R: No, non c’è il timore di rappresentare l’opera moderna. La mia storia lo racconta. L’anno scorso abbiamo iniziato con Aida e abbiamo continuato con Cavalleria Rusticana, ma nel prossimo futuro abbiamo già pensato a incursioni nel repertorio contemporaneo. La riuscita oltre che le potenzialità di questi progetti sono state molto ben meditate. Anche i cantanti, di fama mondiale, che sono stati coinvolti, hanno deciso tutti di accettare il mio invito e di ritornare. Sono abbastanza ottimista per il futuro ed anche per la prossima stagione alla quale stiamo già lavorando. Questo Teatro non è come i precedenti che ho a lungo frequentato. Dopo il mio contributo presso la Scala di Milano e l’Opera di Parigi, avevo deciso di fermarmi per i limiti d’età imposti dal mio paese di nascita. Quando però mi si è presentata la possibilità di seguire il San Carlo di Napoli, ho dovuto riconsiderare il tutto per la peculiarità di questa occasione. Sono sinceramente convinto che questo Teatro meriti di diventare il numero uno in Italia. La storia di un teatro è spesso legata a quella dei sovrintendenti, e svolgere un buon lavoro di relazione con gli artisti da coinvolgere è molto importante.

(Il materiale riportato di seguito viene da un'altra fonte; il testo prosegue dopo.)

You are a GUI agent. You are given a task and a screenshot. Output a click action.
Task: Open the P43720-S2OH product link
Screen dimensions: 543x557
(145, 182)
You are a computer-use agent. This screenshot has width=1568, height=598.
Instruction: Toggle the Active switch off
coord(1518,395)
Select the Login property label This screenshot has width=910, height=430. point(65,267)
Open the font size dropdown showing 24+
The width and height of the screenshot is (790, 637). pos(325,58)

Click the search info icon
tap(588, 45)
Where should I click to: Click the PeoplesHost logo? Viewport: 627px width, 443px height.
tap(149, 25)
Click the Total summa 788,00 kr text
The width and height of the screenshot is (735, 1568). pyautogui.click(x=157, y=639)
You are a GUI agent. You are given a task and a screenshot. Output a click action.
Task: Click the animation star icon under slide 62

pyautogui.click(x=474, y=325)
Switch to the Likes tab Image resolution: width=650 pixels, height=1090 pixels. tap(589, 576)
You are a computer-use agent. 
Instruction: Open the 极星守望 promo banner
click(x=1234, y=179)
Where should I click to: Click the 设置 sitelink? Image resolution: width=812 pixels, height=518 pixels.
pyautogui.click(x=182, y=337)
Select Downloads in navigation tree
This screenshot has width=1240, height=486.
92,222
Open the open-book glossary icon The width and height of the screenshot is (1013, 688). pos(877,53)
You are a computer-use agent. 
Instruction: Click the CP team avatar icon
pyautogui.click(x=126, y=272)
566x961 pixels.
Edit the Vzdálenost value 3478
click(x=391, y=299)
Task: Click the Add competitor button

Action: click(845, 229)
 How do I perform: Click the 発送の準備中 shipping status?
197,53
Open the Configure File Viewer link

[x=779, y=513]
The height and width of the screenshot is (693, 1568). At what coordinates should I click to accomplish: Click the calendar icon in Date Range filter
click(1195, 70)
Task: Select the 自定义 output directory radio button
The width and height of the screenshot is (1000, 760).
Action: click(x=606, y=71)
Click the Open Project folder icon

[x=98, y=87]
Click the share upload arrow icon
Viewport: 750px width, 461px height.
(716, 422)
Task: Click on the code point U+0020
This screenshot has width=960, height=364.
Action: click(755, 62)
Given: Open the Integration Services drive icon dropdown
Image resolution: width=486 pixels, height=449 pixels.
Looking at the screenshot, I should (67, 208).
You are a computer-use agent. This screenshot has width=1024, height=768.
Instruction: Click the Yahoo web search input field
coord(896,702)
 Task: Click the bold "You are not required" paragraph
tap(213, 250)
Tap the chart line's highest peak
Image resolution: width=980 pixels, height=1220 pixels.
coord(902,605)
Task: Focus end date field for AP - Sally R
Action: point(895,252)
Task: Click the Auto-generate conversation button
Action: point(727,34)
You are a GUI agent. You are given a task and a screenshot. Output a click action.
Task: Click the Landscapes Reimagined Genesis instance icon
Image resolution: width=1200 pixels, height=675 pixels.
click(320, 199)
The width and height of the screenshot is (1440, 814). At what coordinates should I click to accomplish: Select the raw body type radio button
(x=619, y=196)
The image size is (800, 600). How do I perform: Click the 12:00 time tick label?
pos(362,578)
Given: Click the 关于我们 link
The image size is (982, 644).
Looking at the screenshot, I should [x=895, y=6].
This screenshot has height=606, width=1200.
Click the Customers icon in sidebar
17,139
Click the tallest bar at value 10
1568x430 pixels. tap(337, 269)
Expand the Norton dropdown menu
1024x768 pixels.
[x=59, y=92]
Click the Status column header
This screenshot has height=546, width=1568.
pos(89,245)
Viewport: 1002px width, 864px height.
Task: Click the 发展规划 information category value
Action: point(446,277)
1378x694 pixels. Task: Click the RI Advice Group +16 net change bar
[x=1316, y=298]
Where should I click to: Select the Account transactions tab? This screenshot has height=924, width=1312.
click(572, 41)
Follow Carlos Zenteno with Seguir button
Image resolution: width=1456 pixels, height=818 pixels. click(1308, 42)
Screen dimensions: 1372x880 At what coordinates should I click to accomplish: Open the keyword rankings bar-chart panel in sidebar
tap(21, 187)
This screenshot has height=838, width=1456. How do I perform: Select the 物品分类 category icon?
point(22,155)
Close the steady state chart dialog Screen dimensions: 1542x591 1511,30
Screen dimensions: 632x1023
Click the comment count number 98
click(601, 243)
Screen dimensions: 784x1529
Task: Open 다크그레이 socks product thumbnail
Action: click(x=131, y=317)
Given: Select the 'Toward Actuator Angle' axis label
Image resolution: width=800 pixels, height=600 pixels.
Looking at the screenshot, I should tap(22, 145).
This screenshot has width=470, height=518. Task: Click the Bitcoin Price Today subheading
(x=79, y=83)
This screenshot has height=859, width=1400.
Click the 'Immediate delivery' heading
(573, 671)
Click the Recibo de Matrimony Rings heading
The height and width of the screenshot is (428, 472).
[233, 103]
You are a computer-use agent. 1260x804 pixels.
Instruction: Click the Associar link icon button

Durante gli anni della mia carriera ho avuto la fortuna di lavorare con i più grandi rappresentanti del mondo artistico, alcuni dei quali purtroppo, non sono più tra di noi. La storia c’è e si respira dappertutto all’interno di queste mura; sono certo che questo Teatro possa essere sottoposto ad un lavoro della stessa portata di quello che ha svolto Sylvain Bellenger a Capodimonte. Vedremo, e dico vedremo, perché il nostro impegno sarà quello di restituire al San Carlo il posto che ha occupato in Europa e nel mondo nel suo passato.
D: Qual’è l’argomento che le sta più a cuore da ‘uomo’ oltre che da Sovrintendente di questo Teatro?
R: In questo Ente gli stipendi non sono alti e la situazione non è facile. Napoli non è Milano. A me stanno a cuore i lavoratori, ai quali dedico tutta la mia attenzione rendendomi conto delle loro importanti difficoltà. Del pubblico non sono preoccupato, le persone hanno voglia di tornare a teatro.
D: Nell’ormai lontano 1994 l’allora direttore artistico Filippo Zigante chiamò a dirigere il Coro del San Carlo il giovane José Luis Basso. Dopo tanti anni Lei ritorna su questa scelta; come mai?
R: Decisi di proporgli di far parte della mia squadra quando ero a Parigi, arrivava da Barcellona ed era già un grande professionista, ho imparato a stimarlo moltissimo e oggi fa di nuovo parte del mio progetto artistico qui a Napoli.
D: Come pensa di coinvolgere i giovani talenti?
R: Dal prossimo settembre avvieremo un’Accademia per voci liriche, selezionate accuratamente per la formazione e la specializzazione in ambito artistico sotto la guida di docenti di grande pregio e la supervisione della grande cantante lirica Mariella Devia. Come materia di studio, verranno approfonditi il patrimonio musicale dei grandi compositori partenopei, il 700 e il bel canto.